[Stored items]
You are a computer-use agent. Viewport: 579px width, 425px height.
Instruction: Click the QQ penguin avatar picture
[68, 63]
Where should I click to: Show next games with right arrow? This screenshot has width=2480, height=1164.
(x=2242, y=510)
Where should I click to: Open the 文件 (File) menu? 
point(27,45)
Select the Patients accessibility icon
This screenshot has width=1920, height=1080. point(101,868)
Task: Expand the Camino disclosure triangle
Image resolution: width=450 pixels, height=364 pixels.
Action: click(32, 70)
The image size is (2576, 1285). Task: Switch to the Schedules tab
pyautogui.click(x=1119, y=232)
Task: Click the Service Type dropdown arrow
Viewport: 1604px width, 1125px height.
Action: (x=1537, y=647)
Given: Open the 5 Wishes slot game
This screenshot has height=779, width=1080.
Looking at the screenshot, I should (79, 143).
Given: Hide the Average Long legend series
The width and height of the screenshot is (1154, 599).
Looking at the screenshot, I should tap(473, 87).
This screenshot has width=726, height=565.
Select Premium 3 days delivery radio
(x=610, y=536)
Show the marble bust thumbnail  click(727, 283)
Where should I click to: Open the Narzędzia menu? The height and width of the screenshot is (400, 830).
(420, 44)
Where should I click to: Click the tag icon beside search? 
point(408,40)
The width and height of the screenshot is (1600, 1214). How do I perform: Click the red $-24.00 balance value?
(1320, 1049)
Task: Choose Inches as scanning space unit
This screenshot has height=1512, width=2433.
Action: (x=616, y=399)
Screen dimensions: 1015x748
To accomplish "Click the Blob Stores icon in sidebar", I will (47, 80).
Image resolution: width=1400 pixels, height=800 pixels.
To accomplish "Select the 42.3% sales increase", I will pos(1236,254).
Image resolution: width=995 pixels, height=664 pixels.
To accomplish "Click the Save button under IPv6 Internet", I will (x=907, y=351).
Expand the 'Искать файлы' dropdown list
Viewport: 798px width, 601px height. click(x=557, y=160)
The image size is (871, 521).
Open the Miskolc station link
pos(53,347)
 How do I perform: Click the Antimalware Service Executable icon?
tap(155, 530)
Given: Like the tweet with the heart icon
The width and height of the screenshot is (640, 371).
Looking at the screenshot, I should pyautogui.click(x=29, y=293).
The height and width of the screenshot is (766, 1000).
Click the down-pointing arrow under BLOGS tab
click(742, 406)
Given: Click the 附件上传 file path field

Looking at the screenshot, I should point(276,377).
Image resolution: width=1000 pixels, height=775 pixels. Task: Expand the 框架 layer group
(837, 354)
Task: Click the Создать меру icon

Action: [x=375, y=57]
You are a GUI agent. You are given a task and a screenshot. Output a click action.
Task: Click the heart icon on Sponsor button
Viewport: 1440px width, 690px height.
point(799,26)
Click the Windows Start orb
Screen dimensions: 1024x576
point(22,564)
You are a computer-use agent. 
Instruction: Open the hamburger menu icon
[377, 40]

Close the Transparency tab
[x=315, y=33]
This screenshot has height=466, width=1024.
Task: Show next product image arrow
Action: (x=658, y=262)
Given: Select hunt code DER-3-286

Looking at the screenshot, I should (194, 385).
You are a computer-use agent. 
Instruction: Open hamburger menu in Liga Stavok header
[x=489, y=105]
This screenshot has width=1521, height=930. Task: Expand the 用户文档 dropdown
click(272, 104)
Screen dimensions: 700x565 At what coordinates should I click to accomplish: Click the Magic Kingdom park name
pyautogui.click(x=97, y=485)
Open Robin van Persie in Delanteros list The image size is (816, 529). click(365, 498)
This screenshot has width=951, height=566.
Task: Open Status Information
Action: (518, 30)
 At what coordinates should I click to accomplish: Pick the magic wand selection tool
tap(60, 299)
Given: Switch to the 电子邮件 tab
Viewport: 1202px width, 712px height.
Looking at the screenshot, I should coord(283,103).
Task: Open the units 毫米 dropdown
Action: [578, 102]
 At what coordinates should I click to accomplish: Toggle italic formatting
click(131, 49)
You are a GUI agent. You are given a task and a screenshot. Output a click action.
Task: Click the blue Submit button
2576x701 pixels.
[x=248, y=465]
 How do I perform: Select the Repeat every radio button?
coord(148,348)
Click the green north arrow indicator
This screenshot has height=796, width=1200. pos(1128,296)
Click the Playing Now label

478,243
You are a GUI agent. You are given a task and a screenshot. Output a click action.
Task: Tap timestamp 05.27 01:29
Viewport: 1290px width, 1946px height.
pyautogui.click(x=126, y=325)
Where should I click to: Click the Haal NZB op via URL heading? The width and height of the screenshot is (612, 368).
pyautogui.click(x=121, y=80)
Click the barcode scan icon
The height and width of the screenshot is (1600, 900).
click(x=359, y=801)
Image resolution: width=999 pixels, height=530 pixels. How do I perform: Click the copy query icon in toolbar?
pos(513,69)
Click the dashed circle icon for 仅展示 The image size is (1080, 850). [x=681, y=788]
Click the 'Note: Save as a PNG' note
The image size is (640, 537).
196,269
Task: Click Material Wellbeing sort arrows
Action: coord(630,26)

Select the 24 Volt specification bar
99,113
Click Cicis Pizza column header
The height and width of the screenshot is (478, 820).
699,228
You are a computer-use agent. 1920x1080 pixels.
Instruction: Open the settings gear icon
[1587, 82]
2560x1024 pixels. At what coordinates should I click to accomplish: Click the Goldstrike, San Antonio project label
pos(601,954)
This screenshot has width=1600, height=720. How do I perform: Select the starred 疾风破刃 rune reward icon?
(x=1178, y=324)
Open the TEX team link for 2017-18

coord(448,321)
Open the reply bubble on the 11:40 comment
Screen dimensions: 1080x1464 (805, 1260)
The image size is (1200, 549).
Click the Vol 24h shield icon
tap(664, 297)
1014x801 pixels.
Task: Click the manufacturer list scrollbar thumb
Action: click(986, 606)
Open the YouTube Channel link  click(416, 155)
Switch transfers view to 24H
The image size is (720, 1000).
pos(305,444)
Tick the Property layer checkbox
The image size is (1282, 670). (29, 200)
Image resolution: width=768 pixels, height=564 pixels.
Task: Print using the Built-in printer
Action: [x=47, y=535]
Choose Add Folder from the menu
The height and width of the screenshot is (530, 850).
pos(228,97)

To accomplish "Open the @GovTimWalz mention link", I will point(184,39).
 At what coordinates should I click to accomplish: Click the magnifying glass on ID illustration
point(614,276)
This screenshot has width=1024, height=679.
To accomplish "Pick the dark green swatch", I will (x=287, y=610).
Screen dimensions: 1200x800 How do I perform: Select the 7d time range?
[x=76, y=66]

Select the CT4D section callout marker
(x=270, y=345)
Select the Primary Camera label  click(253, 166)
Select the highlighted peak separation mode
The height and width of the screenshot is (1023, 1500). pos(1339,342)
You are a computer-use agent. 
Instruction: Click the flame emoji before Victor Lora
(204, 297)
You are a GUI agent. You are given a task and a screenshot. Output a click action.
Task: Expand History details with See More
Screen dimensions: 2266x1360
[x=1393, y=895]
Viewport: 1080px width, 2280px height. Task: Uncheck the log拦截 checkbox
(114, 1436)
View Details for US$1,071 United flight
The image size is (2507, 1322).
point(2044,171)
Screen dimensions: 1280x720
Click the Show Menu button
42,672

→ **Work request**
Return the full data, every line of it, with nothing altered.

→ **Task result**
You are a computer-use agent. Viewport: 579px width, 425px height.
Instruction: Click the QQ penguin avatar picture
[68, 63]
Where should I click to: Show next games with right arrow? This screenshot has width=2480, height=1164.
(x=2242, y=510)
Where should I click to: Open the 文件 (File) menu? 
point(27,45)
Select the Patients accessibility icon
This screenshot has width=1920, height=1080. point(101,868)
Task: Expand the Camino disclosure triangle
Image resolution: width=450 pixels, height=364 pixels.
Action: click(32, 70)
The image size is (2576, 1285). Task: Switch to the Schedules tab
pyautogui.click(x=1119, y=232)
Task: Click the Service Type dropdown arrow
Viewport: 1604px width, 1125px height.
Action: (x=1537, y=647)
Given: Open the 5 Wishes slot game
This screenshot has height=779, width=1080.
Looking at the screenshot, I should (79, 143).
Given: Hide the Average Long legend series
The width and height of the screenshot is (1154, 599).
Looking at the screenshot, I should tap(473, 87).
This screenshot has width=726, height=565.
Select Premium 3 days delivery radio
(x=610, y=536)
Show the marble bust thumbnail  click(727, 283)
Where should I click to: Open the Narzędzia menu? The height and width of the screenshot is (400, 830).
(420, 44)
Where should I click to: Click the tag icon beside search? 
point(408,40)
The width and height of the screenshot is (1600, 1214). How do I perform: Click the red $-24.00 balance value?
(1320, 1049)
Task: Choose Inches as scanning space unit
This screenshot has height=1512, width=2433.
Action: (x=616, y=399)
Screen dimensions: 1015x748
To accomplish "Click the Blob Stores icon in sidebar", I will (47, 80).
Image resolution: width=1400 pixels, height=800 pixels.
To accomplish "Select the 42.3% sales increase", I will pos(1236,254).
Image resolution: width=995 pixels, height=664 pixels.
To accomplish "Click the Save button under IPv6 Internet", I will (x=907, y=351).
Expand the 'Искать файлы' dropdown list
Viewport: 798px width, 601px height. click(x=557, y=160)
The image size is (871, 521).
Open the Miskolc station link
pos(53,347)
 How do I perform: Click the Antimalware Service Executable icon?
tap(155, 530)
Given: Like the tweet with the heart icon
The width and height of the screenshot is (640, 371).
Looking at the screenshot, I should pyautogui.click(x=29, y=293).
The height and width of the screenshot is (766, 1000).
Click the down-pointing arrow under BLOGS tab
click(742, 406)
Given: Click the 附件上传 file path field

Looking at the screenshot, I should point(276,377).
Image resolution: width=1000 pixels, height=775 pixels. Task: Expand the 框架 layer group
(837, 354)
Task: Click the Создать меру icon

Action: [x=375, y=57]
You are a GUI agent. You are given a task and a screenshot. Output a click action.
Task: Click the heart icon on Sponsor button
Viewport: 1440px width, 690px height.
point(799,26)
Click the Windows Start orb
Screen dimensions: 1024x576
point(22,564)
You are a computer-use agent. 
Instruction: Open the hamburger menu icon
[377, 40]

Close the Transparency tab
[x=315, y=33]
This screenshot has height=466, width=1024.
Task: Show next product image arrow
Action: (x=658, y=262)
Given: Select hunt code DER-3-286

Looking at the screenshot, I should (194, 385).
You are a computer-use agent. 
Instruction: Open hamburger menu in Liga Stavok header
[x=489, y=105]
This screenshot has width=1521, height=930. Task: Expand the 用户文档 dropdown
click(272, 104)
Screen dimensions: 700x565 At what coordinates should I click to accomplish: Click the Magic Kingdom park name
pyautogui.click(x=97, y=485)
Open Robin van Persie in Delanteros list The image size is (816, 529). click(365, 498)
This screenshot has width=951, height=566.
Task: Open Status Information
Action: (518, 30)
 At what coordinates should I click to accomplish: Pick the magic wand selection tool
tap(60, 299)
Given: Switch to the 电子邮件 tab
Viewport: 1202px width, 712px height.
Looking at the screenshot, I should coord(283,103).
Task: Open the units 毫米 dropdown
Action: [578, 102]
 At what coordinates should I click to accomplish: Toggle italic formatting
click(131, 49)
You are a GUI agent. You are given a task and a screenshot. Output a click action.
Task: Click the blue Submit button
2576x701 pixels.
[x=248, y=465]
 How do I perform: Select the Repeat every radio button?
coord(148,348)
Click the green north arrow indicator
This screenshot has height=796, width=1200. pos(1128,296)
Click the Playing Now label

478,243
You are a GUI agent. You are given a task and a screenshot. Output a click action.
Task: Tap timestamp 05.27 01:29
Viewport: 1290px width, 1946px height.
pyautogui.click(x=126, y=325)
Where should I click to: Click the Haal NZB op via URL heading? The width and height of the screenshot is (612, 368).
pyautogui.click(x=121, y=80)
Click the barcode scan icon
The height and width of the screenshot is (1600, 900).
click(x=359, y=801)
Image resolution: width=999 pixels, height=530 pixels. How do I perform: Click the copy query icon in toolbar?
pos(513,69)
Click the dashed circle icon for 仅展示 The image size is (1080, 850). [x=681, y=788]
Click the 'Note: Save as a PNG' note
The image size is (640, 537).
196,269
Task: Click Material Wellbeing sort arrows
Action: coord(630,26)

Select the 24 Volt specification bar
99,113
Click Cicis Pizza column header
The height and width of the screenshot is (478, 820).
699,228
You are a computer-use agent. 1920x1080 pixels.
Instruction: Open the settings gear icon
[1587, 82]
2560x1024 pixels. At what coordinates should I click to accomplish: Click the Goldstrike, San Antonio project label
pos(601,954)
This screenshot has width=1600, height=720. How do I perform: Select the starred 疾风破刃 rune reward icon?
(x=1178, y=324)
Open the TEX team link for 2017-18

coord(448,321)
Open the reply bubble on the 11:40 comment
Screen dimensions: 1080x1464 (805, 1260)
The image size is (1200, 549).
Click the Vol 24h shield icon
tap(664, 297)
1014x801 pixels.
Task: Click the manufacturer list scrollbar thumb
Action: click(986, 606)
Open the YouTube Channel link  click(416, 155)
Switch transfers view to 24H
The image size is (720, 1000).
pos(305,444)
Tick the Property layer checkbox
The image size is (1282, 670). (29, 200)
Image resolution: width=768 pixels, height=564 pixels.
Task: Print using the Built-in printer
Action: [x=47, y=535]
Choose Add Folder from the menu
The height and width of the screenshot is (530, 850).
pos(228,97)

To accomplish "Open the @GovTimWalz mention link", I will point(184,39).
 At what coordinates should I click to accomplish: Click the magnifying glass on ID illustration
point(614,276)
This screenshot has width=1024, height=679.
To accomplish "Pick the dark green swatch", I will (x=287, y=610).
Screen dimensions: 1200x800 How do I perform: Select the 7d time range?
[x=76, y=66]

Select the CT4D section callout marker
(x=270, y=345)
Select the Primary Camera label  click(253, 166)
Select the highlighted peak separation mode
The height and width of the screenshot is (1023, 1500). pos(1339,342)
You are a computer-use agent. 
Instruction: Click the flame emoji before Victor Lora
(204, 297)
You are a GUI agent. You are given a task and a screenshot. Output a click action.
Task: Expand History details with See More
Screen dimensions: 2266x1360
[x=1393, y=895]
Viewport: 1080px width, 2280px height. Task: Uncheck the log拦截 checkbox
(114, 1436)
View Details for US$1,071 United flight
The image size is (2507, 1322).
point(2044,171)
Screen dimensions: 1280x720
Click the Show Menu button
42,672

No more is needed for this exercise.